§ Selected passage
-=-=-

In this regard, I would like to point out that both Saif Al-Islam Al-Qadhafi and Abdullah Al-Senussi have been unable to access the legal counsel representing them before the International Criminal Court. This is of particular concern given the 31 May decision of the Appeals Chamber of the International Criminal Court, which upheld the admissibility of the case against Saif Al-Islam Al-Qadhafi. The Court has confirmed that Libya must hand over Saif Al-Islam Al-Qadhafi, while also noting that it is considering the case of Mr. Al-Senussi. Libya remains under an obligation to cooperate with the Court.
I would like, finally, to take this opportunity today to highlight the ongoing plight of an ever increasing number of migrants, asylum-seekers and refugees who continue to undertake the perilous sea journey in their quest to reach Europe from Libya. Moreover, thousands of migrants in Libya continue to face widespread
and prolonged detention, usually with no means to challenge their detention. They are held in extremely poor conditions, characterized by chronic overcrowding and a lack of basic sanitary conditions. There is also ill- treatment and work exploitation.
In the absence of a proper protection framework in Libya, this detention practice tends to fuel human trafficking towards Europe. It has become clear that border control measures are not sufficient to address this issue and that urgent action is needed to reduce the use of detention and to improve conditions in detention centres. Furthermore, the role of the United Nations High Commissioner for Refugees would need to be formalized, and a registration and status-determination process for refugees should be introduced without delay.
I thank Mr. Mitri for his briefing.
I now give the floor to the Minister of Foreign Affairs and International Cooperation of Libya.
It is a pleasure to see you, Sir, preside over this important meeting. Let me first express our deepest thanks to you and to the members of the Council for giving me the opportunity to address the Council at this critical stage, when developments in Libya are moving quite fast.
Permit me also to thank all the international partners, countries and regional organizations for the support they have provided and are providing to Libya and for designating special envoys. Under the leadership of Mr. Tarek Mitri, Special Representative of the Secretary-General and Head of the United Nations Support Mission in Libya (UNSMIL), the Mission has done a great job in a very challenging environment. We highly appreciate the very encouraging message conveyed by the Secretary-General and his personal engagement. Our special thanks go to the European Union for its political and technical support, to the League of Arab States, the African Union, the Organization of Islamic Cooperation and the Arab Maghreb Union for adopting a number of resolutions expressing firm support for the democratic process in Libya.
The objective of my participation today is to provide the Council with an actual and honest picture of the situation in Libya, without any retouching whatsoever.

-=-=-

§ Material provided
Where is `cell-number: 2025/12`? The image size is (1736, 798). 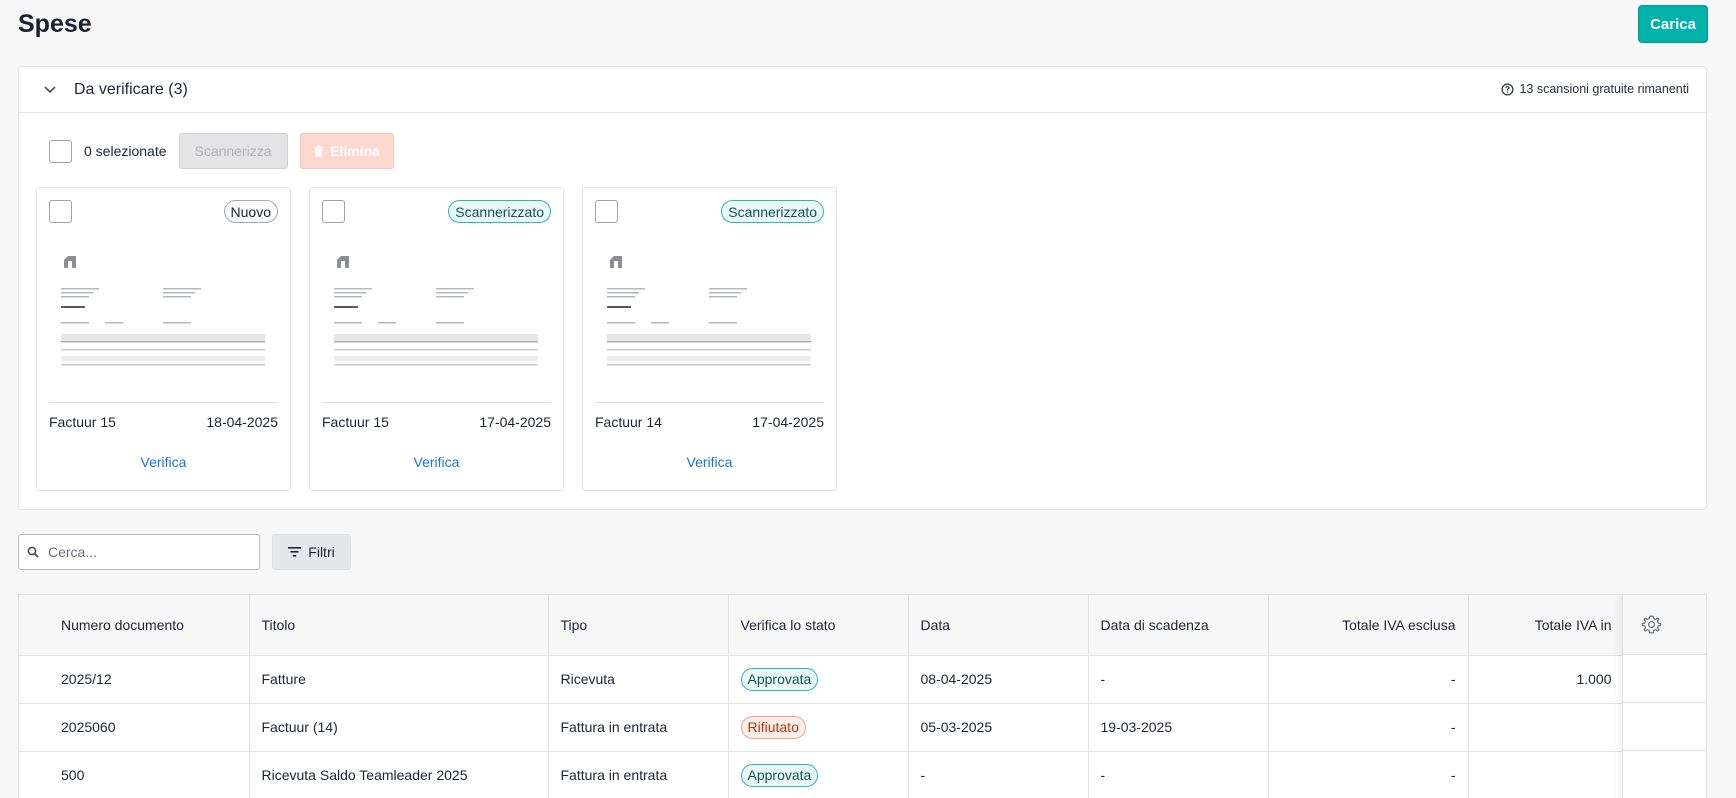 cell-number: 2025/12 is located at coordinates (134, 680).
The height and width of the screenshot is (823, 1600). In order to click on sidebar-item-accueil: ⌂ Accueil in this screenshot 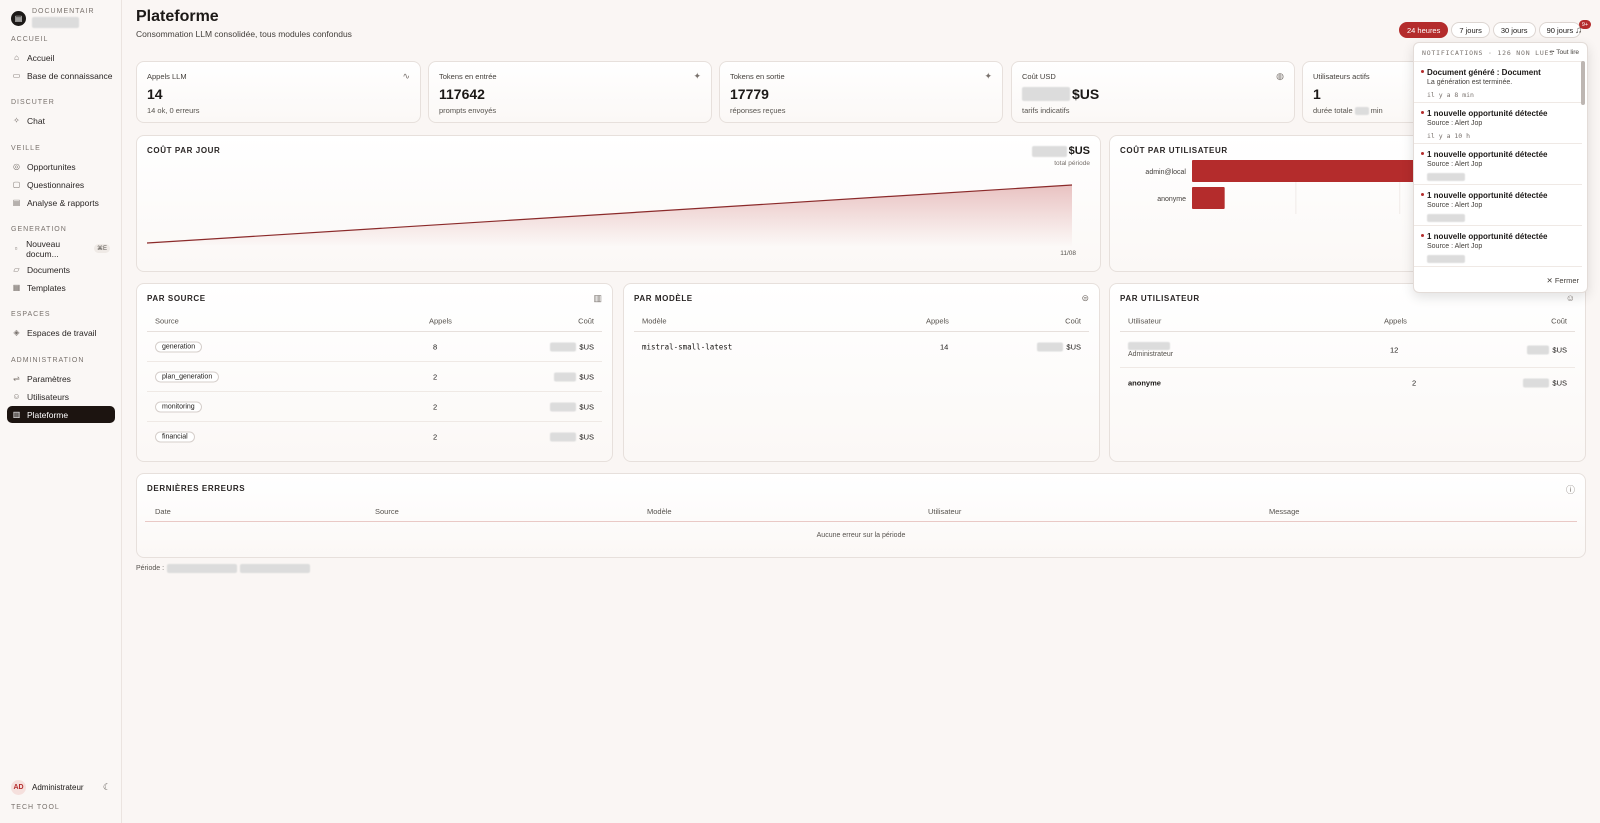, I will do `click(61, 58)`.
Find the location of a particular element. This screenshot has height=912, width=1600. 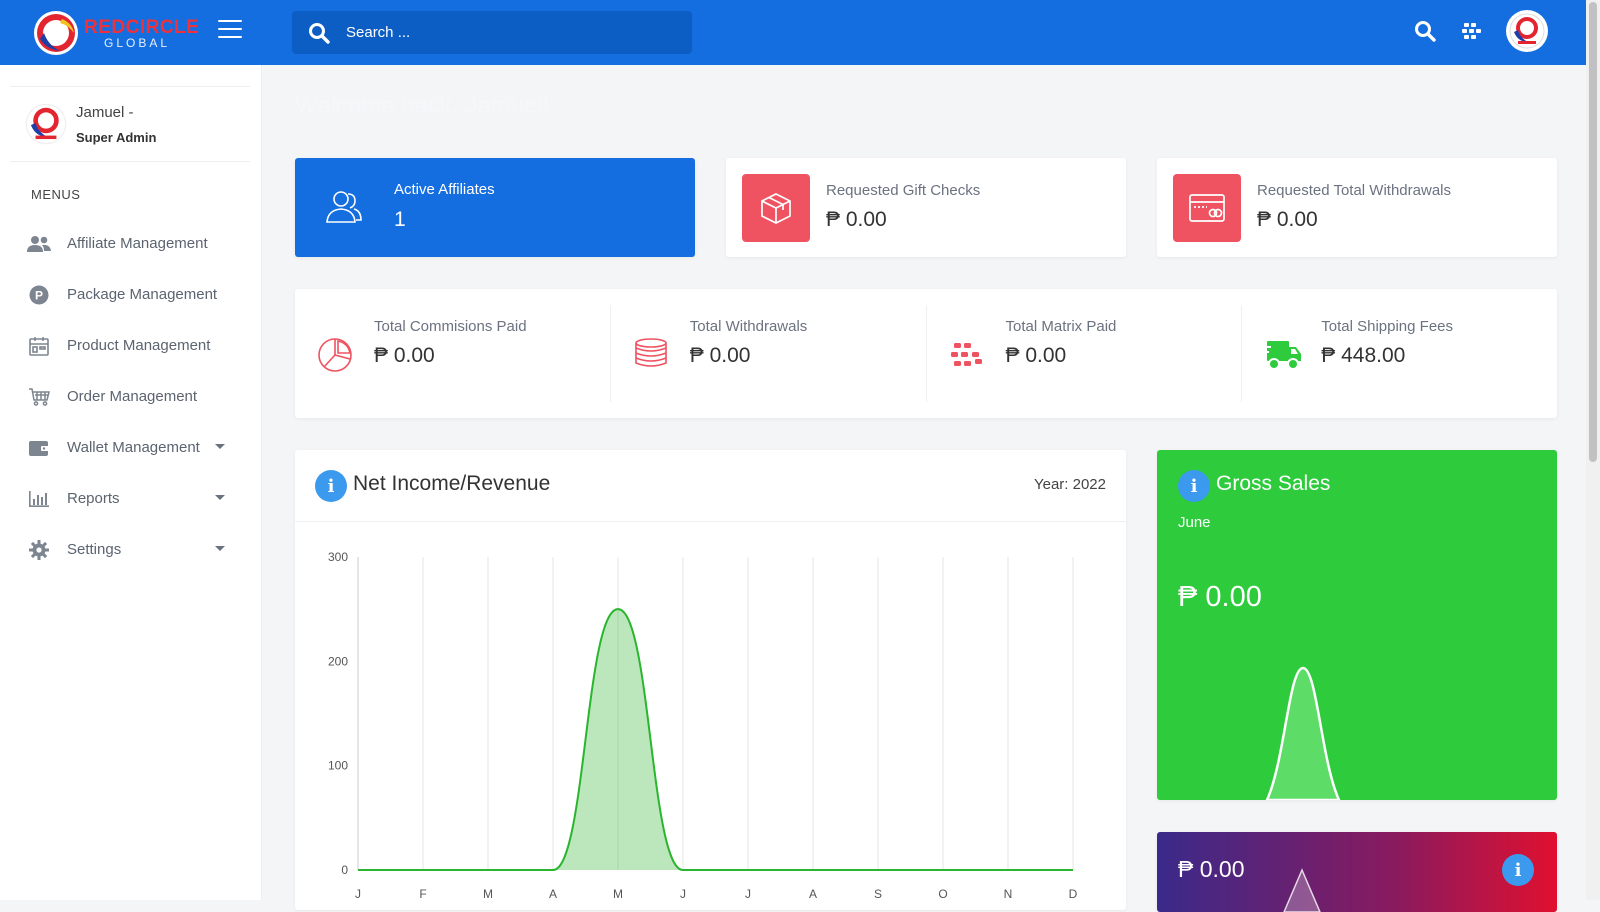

-=-=-

§ Work request
Answer these questions using the Libya passage above.
(a) On what date did the Appeals Chamber of the International Criminal Court issue its decision on the admissibility of the case against Saif Al-Islam Al-Qadhafi?
(b) What two features characterize the poor conditions in which detained migrants are held?
(c) Who leads the United Nations Support Mission in Libya?

§ Solved exercise
(a) 31 May
(b) Chronic overcrowding and a lack of basic sanitary conditions
(c) Mr. Tarek Mitri, Special Representative of the Secretary-General